学校広報の目的とは、段階別に宣伝・信頼・協働の3つがあります。

記事01で示したように、学校広報の概念は包括的ですが、学校側の認識や周囲の事情に応じて、具体的な目的段階は主に以下の3点に分けられます。

  1. 宣伝
    学校選択制や児童生徒募集に伴って生じる「宣伝」は、学校広報としては一番低いレベルの目的です。Doyl M. Bortnerはこれを販促主義(Salesmanship)といって、本来の学校広報のコンセプトとは相容れないと述べています。
    宣伝には、都合の良いイメージだけを売り込むという不誠実(事実の誇張、不十分な説明、不利な情報の隠蔽)が含まれており、一時的にステークホルダを欺くことはできても、継続的な信頼関係を結ぶことはできません。
  2. 信頼
    社会的な学校不信を背景に伴って生じる目的が、学校とステークホルダとの「信頼」関係構築です。
    学校ステークホルダの情報欲求にきちんと応え、信頼と安心を獲得するという意味で、「日常的学校広報」が信頼関係構築に果たす役割はかなり大きいといえます。ただし、頻度・提供情報・組織的関与が限定的であったり、取り組みが不誠実であったりする場合は、十分な効果を上げることはできません。
  3. 協働
    地域運営学校や学校評価など、学校運営に対してステークホルダの積極的な参画を必要とする段階で生じる目的が、学校とステークホルダとの「協働」関係構築です。
    信頼関係だけでは、往々にして「信頼しているから全部お任せ」になってしまいがちです。これは学校とステークホルダとの間にまだ距離があるからです。より踏み込んだ参画を得るには、学校活動全体をよく説明し、(面倒な資料も)一定理解してもらう必要があります。このような「説得的・戦略的学校広報」が学校広報の最終到達点といえます。

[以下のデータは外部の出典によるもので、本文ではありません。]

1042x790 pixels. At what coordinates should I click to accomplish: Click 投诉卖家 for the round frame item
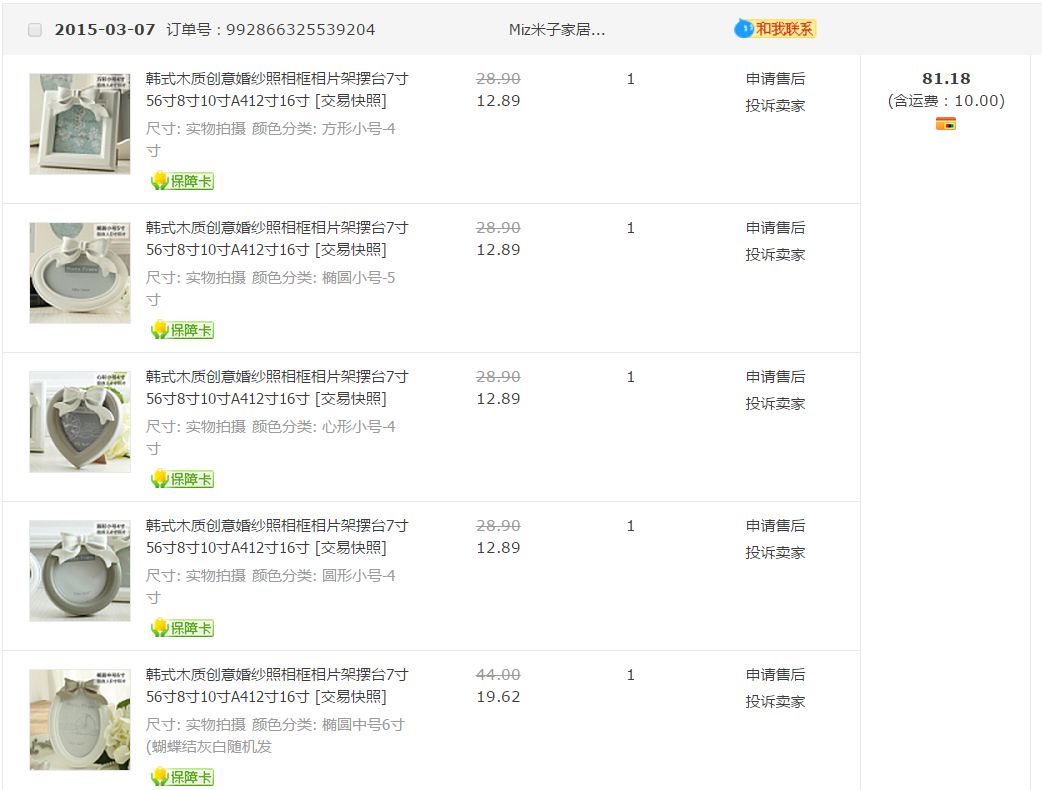(x=775, y=553)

残念ながら、学校広報は「イコール宣伝」と早合点されて、「そんなものは学校に必要ない」と反論をいただく事がままあります。Bortnerが言っているように、宣伝は学校広報のコンセプトから見ると異質なものだし、粉飾や不誠実は学校の倫理観にもなじまないので、この段階「宣伝」を強調しすぎると、必ず現場の反発を食らいます。ゆえに、学校選択制があろうとも、生徒募集があろうとも、まず、学校が手がけるべき広報は「信頼」からが正解といえそうです。